Subirana-Granés Marc, Nandi Sutanu, Zhang Haoyu, Chikina Maria, Pividori Milton
Department of Biomedical Informatics, University of Colorado Anschutz Medical Campus, Aurora, CO, USA.
Department of Pharmacology, University of Colorado Anschutz Medical Campus, Aurora, CO, USA.
bioRxiv. 2025 Jun 8:2025.06.05.658122. doi: 10.1101/2025.06.05.658122.

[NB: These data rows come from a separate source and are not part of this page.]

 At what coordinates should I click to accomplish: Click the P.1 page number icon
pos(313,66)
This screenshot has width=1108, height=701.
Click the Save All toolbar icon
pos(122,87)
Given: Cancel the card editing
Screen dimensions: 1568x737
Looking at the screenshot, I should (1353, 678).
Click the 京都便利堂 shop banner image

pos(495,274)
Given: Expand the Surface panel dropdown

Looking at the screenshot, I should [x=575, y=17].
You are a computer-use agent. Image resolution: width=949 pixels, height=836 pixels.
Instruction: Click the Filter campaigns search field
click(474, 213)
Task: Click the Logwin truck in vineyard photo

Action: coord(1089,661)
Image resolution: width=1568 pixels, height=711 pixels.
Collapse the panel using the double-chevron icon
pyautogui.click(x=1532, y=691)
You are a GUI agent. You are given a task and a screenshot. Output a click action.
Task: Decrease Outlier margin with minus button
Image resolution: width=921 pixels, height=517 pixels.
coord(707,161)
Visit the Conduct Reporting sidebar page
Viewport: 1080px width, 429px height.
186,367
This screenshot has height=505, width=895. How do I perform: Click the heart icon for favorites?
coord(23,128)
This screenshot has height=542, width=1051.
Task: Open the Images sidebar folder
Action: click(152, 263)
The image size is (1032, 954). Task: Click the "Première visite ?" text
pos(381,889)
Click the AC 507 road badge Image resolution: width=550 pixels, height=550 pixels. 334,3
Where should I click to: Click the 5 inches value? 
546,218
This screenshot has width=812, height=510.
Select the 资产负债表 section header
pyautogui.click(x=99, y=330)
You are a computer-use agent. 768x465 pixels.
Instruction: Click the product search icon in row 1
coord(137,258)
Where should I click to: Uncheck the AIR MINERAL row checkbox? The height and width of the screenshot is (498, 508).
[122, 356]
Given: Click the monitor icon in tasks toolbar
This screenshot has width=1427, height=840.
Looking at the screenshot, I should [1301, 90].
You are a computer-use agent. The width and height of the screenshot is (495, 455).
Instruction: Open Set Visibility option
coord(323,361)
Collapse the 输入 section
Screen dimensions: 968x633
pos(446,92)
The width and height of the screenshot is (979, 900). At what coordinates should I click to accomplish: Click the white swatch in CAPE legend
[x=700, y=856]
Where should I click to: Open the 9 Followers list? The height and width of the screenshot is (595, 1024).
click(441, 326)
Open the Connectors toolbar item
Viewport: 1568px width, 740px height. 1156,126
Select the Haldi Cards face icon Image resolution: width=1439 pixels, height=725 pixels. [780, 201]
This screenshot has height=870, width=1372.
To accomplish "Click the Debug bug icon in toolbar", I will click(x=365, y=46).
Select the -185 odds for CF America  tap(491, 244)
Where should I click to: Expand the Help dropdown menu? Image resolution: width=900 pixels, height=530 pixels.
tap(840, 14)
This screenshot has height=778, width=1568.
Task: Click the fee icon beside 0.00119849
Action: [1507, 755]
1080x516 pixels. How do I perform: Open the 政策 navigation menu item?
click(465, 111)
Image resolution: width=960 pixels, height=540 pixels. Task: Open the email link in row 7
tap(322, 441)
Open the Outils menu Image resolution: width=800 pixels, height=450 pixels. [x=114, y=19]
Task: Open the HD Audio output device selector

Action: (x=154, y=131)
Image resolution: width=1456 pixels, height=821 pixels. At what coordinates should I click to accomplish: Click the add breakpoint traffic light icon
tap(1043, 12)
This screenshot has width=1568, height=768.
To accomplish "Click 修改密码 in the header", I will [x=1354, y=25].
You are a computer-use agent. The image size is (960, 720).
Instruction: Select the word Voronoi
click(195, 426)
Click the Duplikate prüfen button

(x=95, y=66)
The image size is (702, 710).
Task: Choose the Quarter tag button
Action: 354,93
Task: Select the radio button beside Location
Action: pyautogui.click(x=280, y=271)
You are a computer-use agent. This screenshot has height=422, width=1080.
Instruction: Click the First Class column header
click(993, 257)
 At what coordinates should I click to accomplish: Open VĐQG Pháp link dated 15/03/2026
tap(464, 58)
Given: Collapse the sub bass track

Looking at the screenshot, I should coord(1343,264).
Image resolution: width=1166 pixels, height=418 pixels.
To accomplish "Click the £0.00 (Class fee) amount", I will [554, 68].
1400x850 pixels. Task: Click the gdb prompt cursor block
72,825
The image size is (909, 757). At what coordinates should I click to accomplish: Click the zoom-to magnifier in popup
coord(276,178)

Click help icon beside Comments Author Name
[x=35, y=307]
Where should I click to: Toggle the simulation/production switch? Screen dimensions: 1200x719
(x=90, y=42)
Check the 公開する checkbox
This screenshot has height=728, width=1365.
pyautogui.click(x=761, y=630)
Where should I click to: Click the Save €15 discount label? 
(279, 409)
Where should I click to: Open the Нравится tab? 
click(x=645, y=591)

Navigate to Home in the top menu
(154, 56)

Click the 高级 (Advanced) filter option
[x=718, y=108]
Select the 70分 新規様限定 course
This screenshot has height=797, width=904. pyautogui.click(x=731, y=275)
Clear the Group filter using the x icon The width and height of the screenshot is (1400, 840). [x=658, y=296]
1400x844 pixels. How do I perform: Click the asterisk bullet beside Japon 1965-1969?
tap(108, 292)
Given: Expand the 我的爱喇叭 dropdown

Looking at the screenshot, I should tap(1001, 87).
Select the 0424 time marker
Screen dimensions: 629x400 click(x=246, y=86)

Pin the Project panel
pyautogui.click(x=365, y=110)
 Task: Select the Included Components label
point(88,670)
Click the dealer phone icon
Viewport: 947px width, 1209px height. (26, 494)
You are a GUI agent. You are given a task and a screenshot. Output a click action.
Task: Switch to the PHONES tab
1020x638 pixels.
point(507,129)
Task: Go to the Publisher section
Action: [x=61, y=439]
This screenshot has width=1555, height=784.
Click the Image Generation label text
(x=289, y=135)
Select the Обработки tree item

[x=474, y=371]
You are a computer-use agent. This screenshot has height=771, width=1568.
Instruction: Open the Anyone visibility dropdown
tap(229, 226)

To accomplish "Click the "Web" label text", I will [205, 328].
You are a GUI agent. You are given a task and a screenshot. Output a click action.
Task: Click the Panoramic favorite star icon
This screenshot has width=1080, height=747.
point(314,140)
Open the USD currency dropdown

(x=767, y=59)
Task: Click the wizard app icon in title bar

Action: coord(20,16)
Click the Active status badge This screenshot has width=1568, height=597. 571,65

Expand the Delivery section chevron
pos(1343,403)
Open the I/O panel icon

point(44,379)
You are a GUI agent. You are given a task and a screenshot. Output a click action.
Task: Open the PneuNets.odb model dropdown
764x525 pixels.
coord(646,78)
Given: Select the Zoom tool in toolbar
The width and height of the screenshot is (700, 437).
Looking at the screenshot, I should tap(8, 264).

Gene expression analysis has long been fundamental for elucidating molecular pathways and gene-disease relationships, but traditional single-gene approaches cannot capture the coordinated regulatory networks underlying complex phenotypes; although unsupervised matrix factorization methods (e.g., PCA, NMF) reveal coexpression patterns, they lack the ability to incorporate prior biological knowledge and often struggle with interpretability and technical noise correction. Semi-supervised strategies such as PLIER have improved interpretability by integrating pathway annotations during latent variable extraction, yet the original PLIER implementation is prohibitively slow and memory-intensive, making it impractical for modern large-scale resources like ARCHS4 or recount3. Here, we introduce PLIERv2, which overcomes these constraints through a two-phase algorithmic design (an unsupervised "PLIERbase" initialization followed by a "PLIERfull" regression that incorporates priors via glmnet), rigorous internal cross-validation to tune regularization parameters for each latent variable, and efficient on-disk data handling using memory-mapped matrices from the bigstatsr package. Benchmarking on GTEx, recount2, and ARCHS4 demonstrates that PLIERv2 achieves 7×-41× speedups over PLIERv1, succeeds in modeling hundreds of thousands of samples that PLIERv1 cannot handle, and maintains or improves biological specificity of latent variables as shown by tissue-alignment and pathway enrichment analyses. By filling the gap in scalable, biologically informed latent variable extraction, PLIERv2 enables comprehensive analysis of modern transcriptomic compendia and paves the way for deeper insights into gene regulatory networks and downstream applications in translational genomics.
长期以来,基因表达分析一直是阐明分子途径和基因与疾病关系的基础,但传统的单基因方法无法捕捉复杂表型背后的协同调控网络;尽管无监督矩阵分解方法(如主成分分析、非负矩阵分解)揭示了共表达模式,但它们缺乏整合先验生物学知识的能力,并且在可解释性和技术噪声校正方面常常面临困难。诸如PLIER之类的半监督策略通过在潜在变量提取过程中整合通路注释提高了可解释性,然而原始的PLIER实现速度极慢且内存占用量大,这使得它对于像ARCHS4或recount3这样的现代大规模资源来说不切实际。在此,我们引入了PLIERv2,它通过两阶段算法设计(一个无监督的“PLIERbase”初始化,随后是一个通过glmnet纳入先验的“PLIERfull”回归)、对每个潜在变量调整正则化参数的严格内部交叉验证以及使用来自bigstatsr包的内存映射矩阵进行高效的磁盘数据处理来克服这些限制。在GTEx、recount2和ARCHS4上的基准测试表明,PLIERv2比PLIERv1实现了7倍至41倍的加速,成功地对PLIERv1无法处理的数十万样本进行建模,并且通过组织比对和通路富集分析表明,它保持或提高了潜在变量的生物学特异性。通过填补可扩展的、具有生物学信息的潜在变量提取方面的空白,PLIERv2能够对现代转录组数据集进行全面分析,并为深入了解基因调控网络以及转化基因组学中的下游应用铺平道路。